Dorsalis pedis artery explained

Dorsalis pedis artery
Latin:arteria dorsalis pedis
Width:200
Branchfrom:Anterior tibial artery
Branchto:First dorsal metatarsal artery, deep plantar artery
Supplies:Dorsal surface of the foot

In human anatomy, the dorsalis pedis artery (dorsal artery of foot) is a blood vessel of the lower limb. It arises from the anterior tibial artery, and ends at the first intermetatarsal space (as the first dorsal metatarsal artery and the deep plantar artery). It carries oxygenated blood to the dorsal side of the foot. It is useful for taking a pulse. It is also at risk during anaesthesia of the deep peroneal nerve.

Structure

The dorsalis pedis artery is located 1/3 from medial malleolus of the ankle. It arises at the anterior aspect of the ankle joint and is a continuation of the anterior tibial artery.[1] [2] It ends at the proximal part of the first intermetatarsal space. Here, it divides into two branches, the first dorsal metatarsal artery, and the deep plantar artery. It is covered by skin and fascia, but is fairly superficial.
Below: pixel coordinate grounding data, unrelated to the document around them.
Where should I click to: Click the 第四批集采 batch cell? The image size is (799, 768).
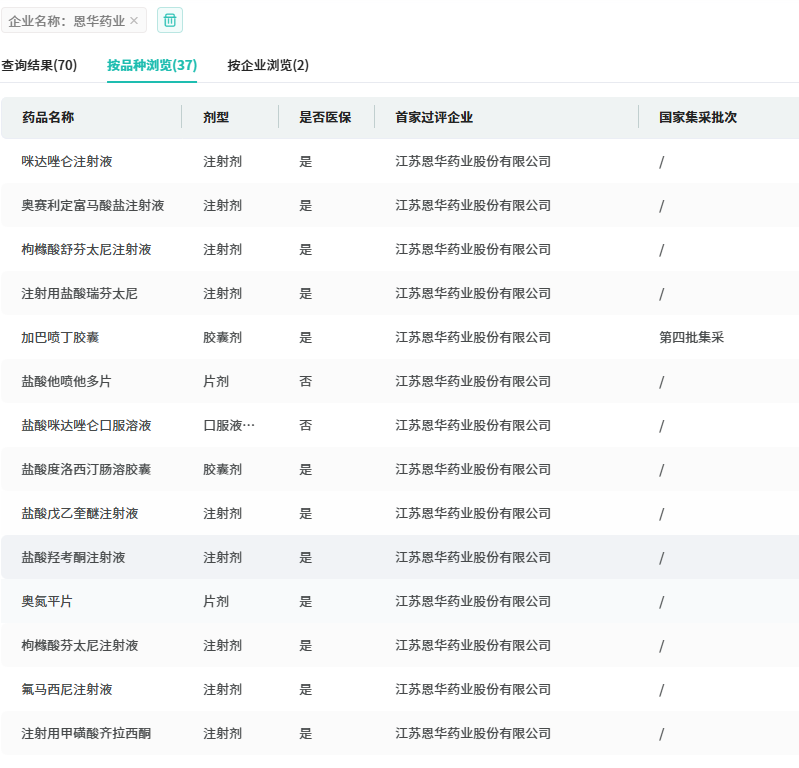pos(691,337)
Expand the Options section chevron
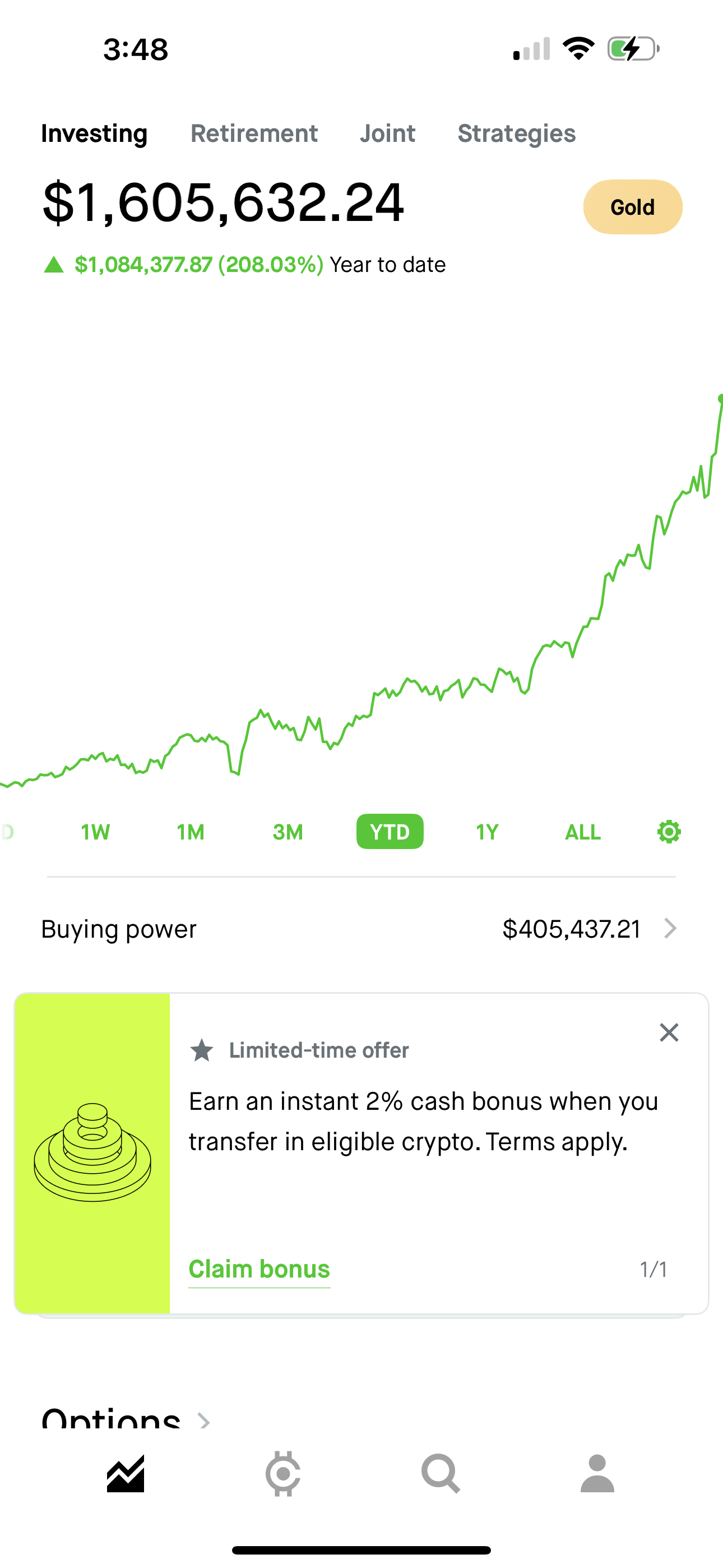The height and width of the screenshot is (1568, 723). [x=205, y=1421]
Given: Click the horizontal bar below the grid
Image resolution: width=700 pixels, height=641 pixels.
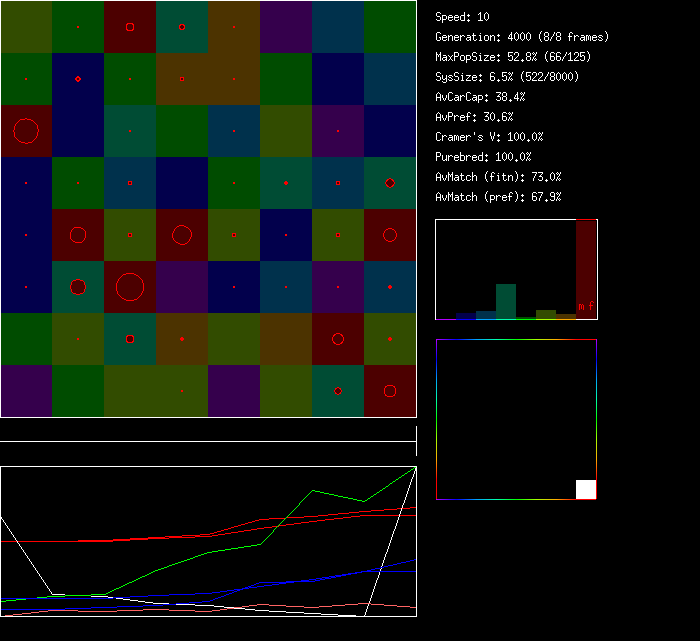Looking at the screenshot, I should [x=208, y=441].
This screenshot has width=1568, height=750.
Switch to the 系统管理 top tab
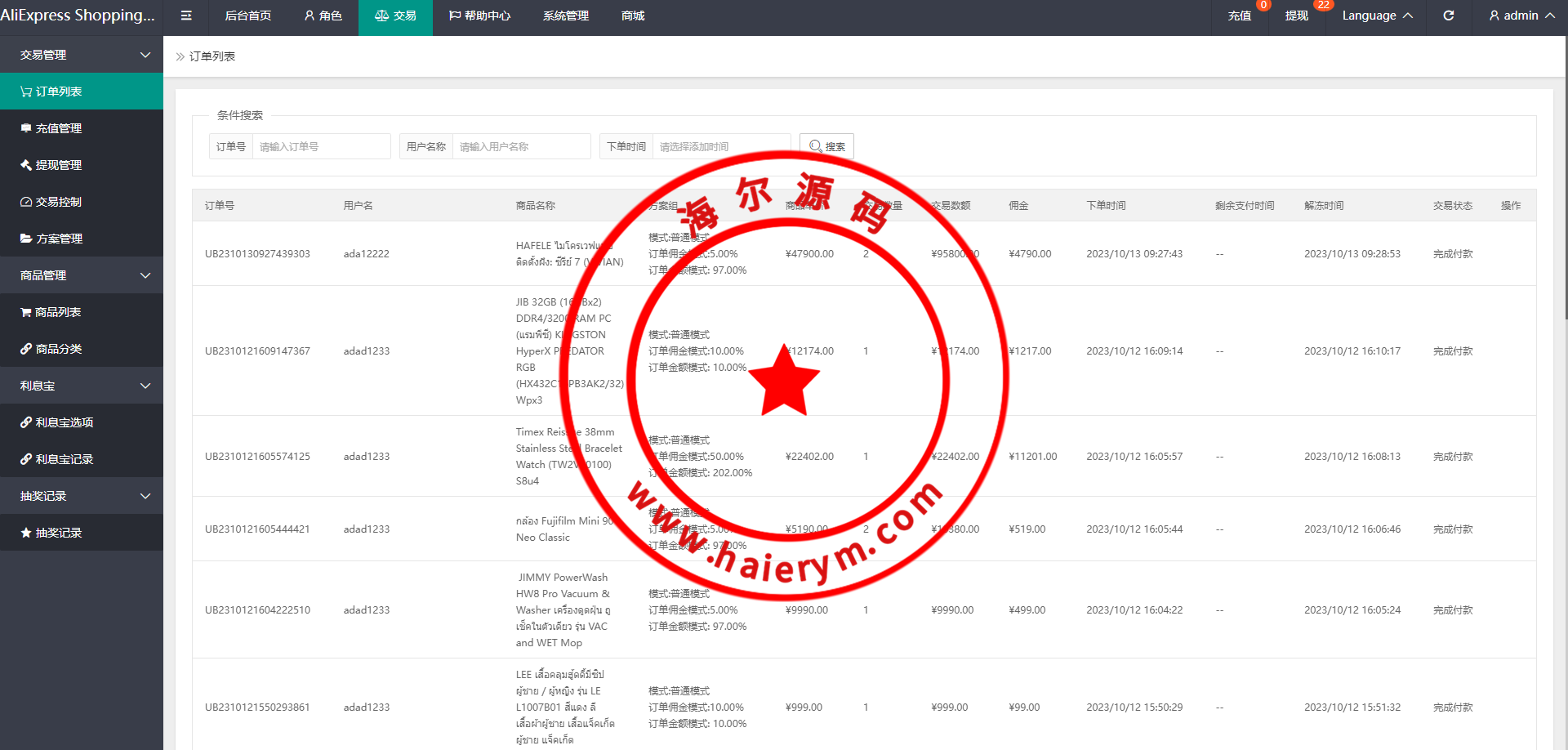(565, 16)
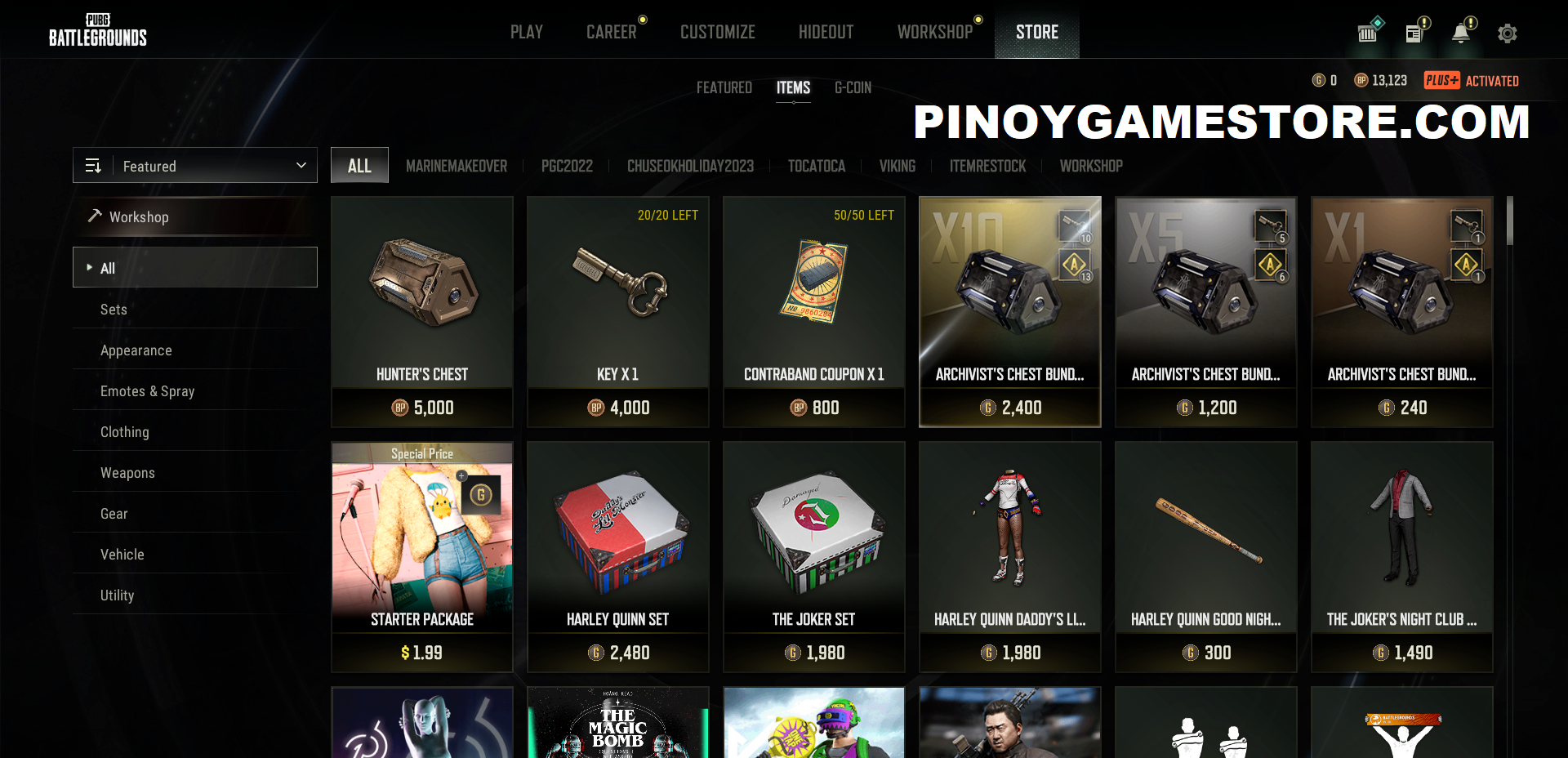Click the BP coin balance icon
This screenshot has height=758, width=1568.
tap(1361, 80)
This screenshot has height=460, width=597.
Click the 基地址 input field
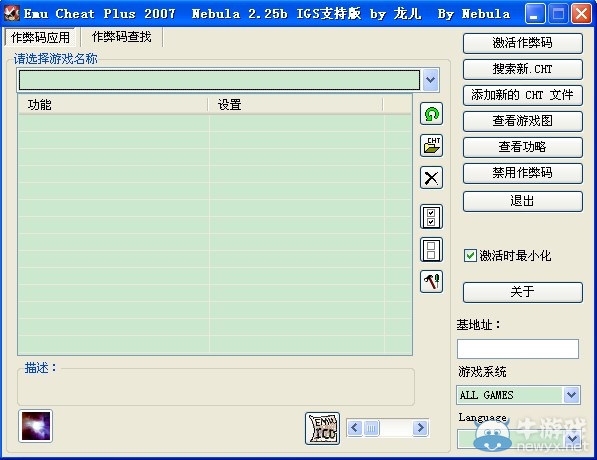pyautogui.click(x=518, y=348)
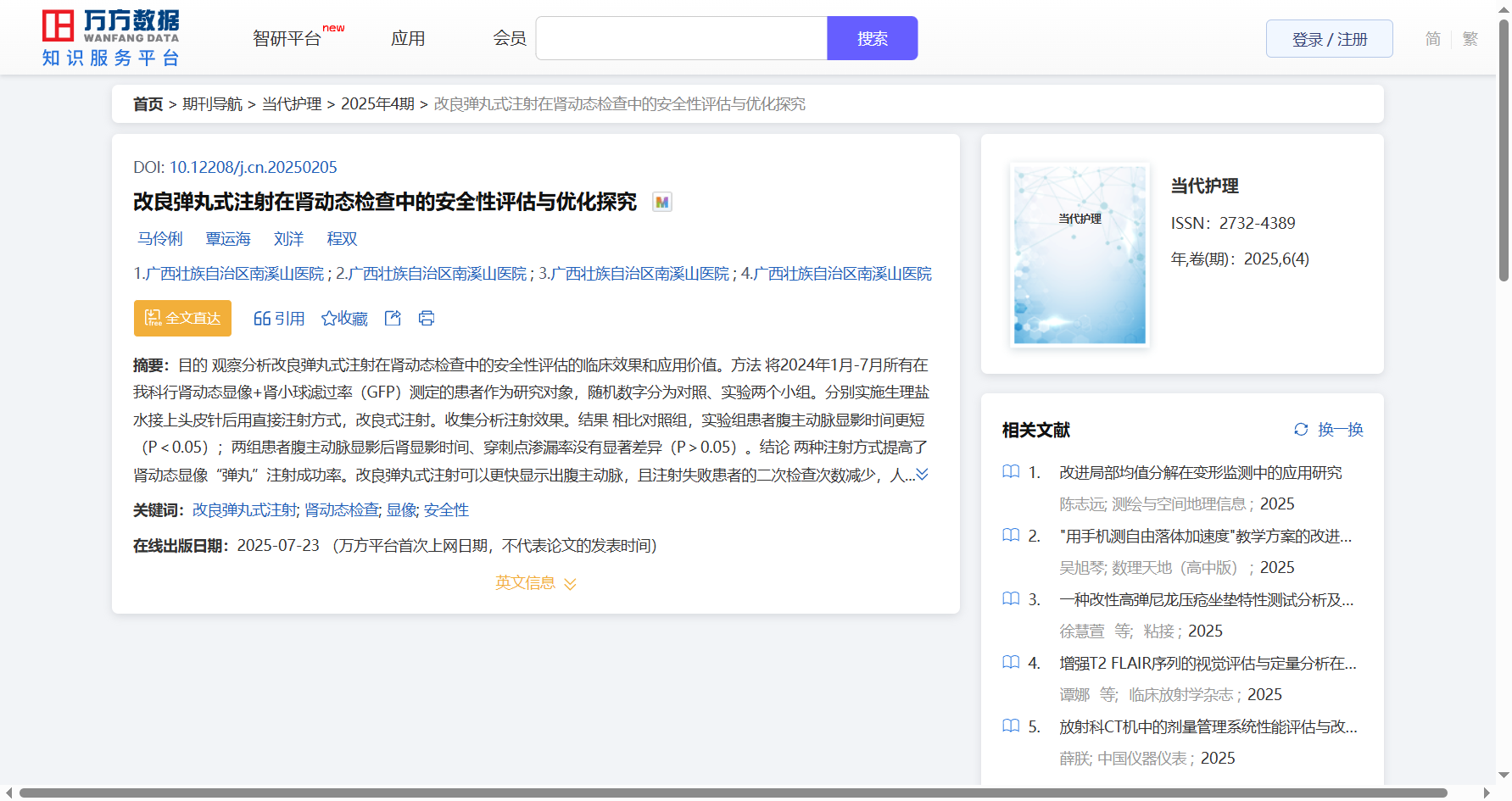Open the 应用 menu item
Screen dimensions: 1512x801
(x=408, y=39)
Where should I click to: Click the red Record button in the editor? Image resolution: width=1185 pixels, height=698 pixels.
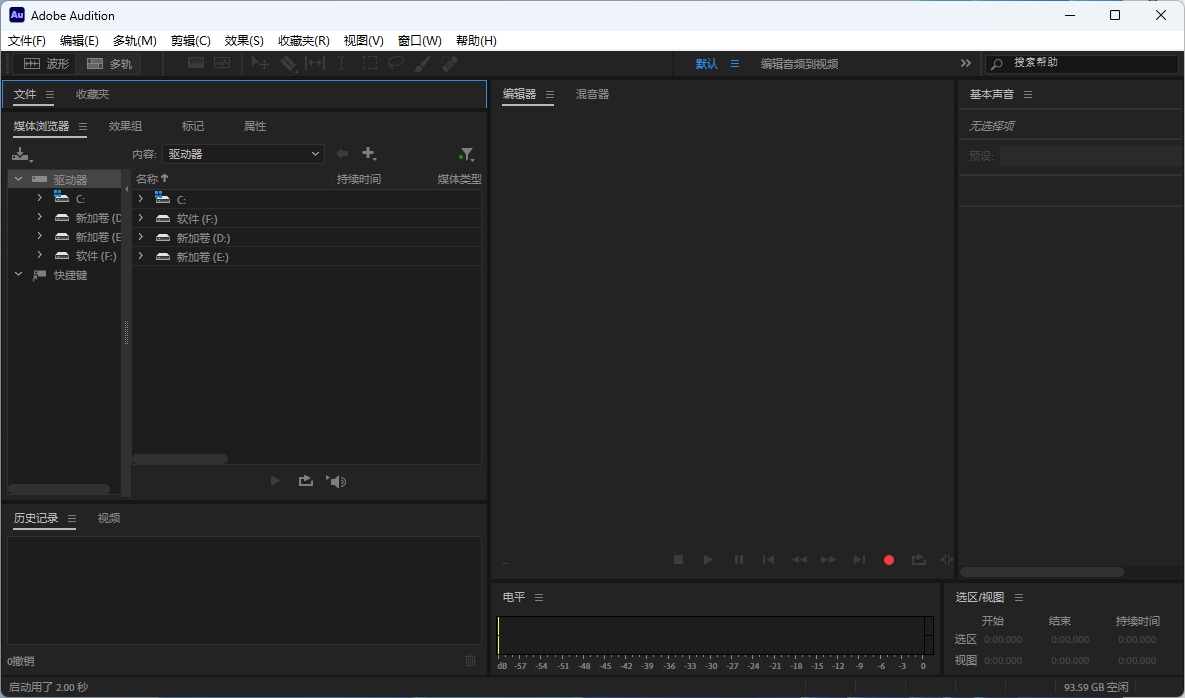tap(888, 560)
The dorsalis pedis communicates with the plantar blood supply of the foot through the deep plantar artery. Along its course, it is accompanied by a deep vein, the dorsalis pedis vein.

Function

The dorsalis pedis artery supplies oxygenated blood to the dorsal side of the foot.

Clinical significance

Pulse

The dorsalis pedis artery pulse can be palpated readily lateral to the extensor hallucis longus tendon (or medially to the extensor digitorum longus tendon) on the dorsal surface of the foot, distal to the dorsal most prominence of the navicular bone which serves as a reliable landmark for palpation.[3] It is often examined, by physicians, when assessing whether a given patient has peripheral vascular disease. It is absent, unilaterally or bilaterally, in 2–3% of young healthy individuals.[4]

Ultrasound

The dorsalis pedis artery may be studied using ultrasound. Doppler ultrasound can be used to investigate blood flow.

Local anaesthesia

The dorsalis pedis artery is at risk when injecting anaesthetic into the deep peroneal nerve.[5] Ultrasound can be used to help to avoid the artery. The injection site is just lateral to the artery.

References

  1. Book: Meyr. Andrew J.. https://www.sciencedirect.com/science/article/pii/B9780702031366000035. Lower Extremity Soft Tissue & Cutaneous Plastic Surgery. Steinberg. John S.. Attinger. Christopher E.. Saunders. 2012. 978-0-7020-3136-6. 2nd. 13–21. en. 3 - Vascular anatomy and its surgical implications. 10.1016/B978-0-7020-3136-6.00003-5.
  2. Book: Gaggl Sr.. Alexander Johann. https://www.sciencedirect.com/science/article/pii/B9780702060564000435. Maxillofacial Surgery. Borumandi. Farzad. Bürger. Heinz. Churchill Livingstone. 2017. 978-0-7020-6056-4. 3rd. 584–615. en. 42 - Other Free Flaps Used in Head and Neck Reconstruction. 10.1016/B978-0-7020-6056-4.00043-5.
  3. Mowlavi . A . Whiteman . J . Wilhelmi . BJ . Neumeister . MW . McLafferty . R . Dorsalis pedis arterial pulse: palpation using a bony landmark . Postgraduate Medical Journal . 78 . 926 . 746–7 . 2002 . 12509693 . 1757948 . 10.1136/pmj.78.926.746.
  4. Robertson . GS . Ristic . CD . Bullen . BR . The incidence of congenitally absent foot pulses . Annals of the Royal College of Surgeons of England . 72 . 2 . 99–100 . 1990 . 2185683 . 2499134 .
  5. Book: Shastri. Uma. https://www.sciencedirect.com/science/article/pii/B9780323083409000542. Practical Management of Pain. Kwofie. Kwesi. Salviz. Emine Aysu. Xu. Daquan. Hadzic. Admir. Mosby. 2014. 978-0-323-08340-9. 5th. 732–744. en. 54 - Lower Extremity Nerve Blocks. 10.1016/B978-0-323-08340-9.00054-2.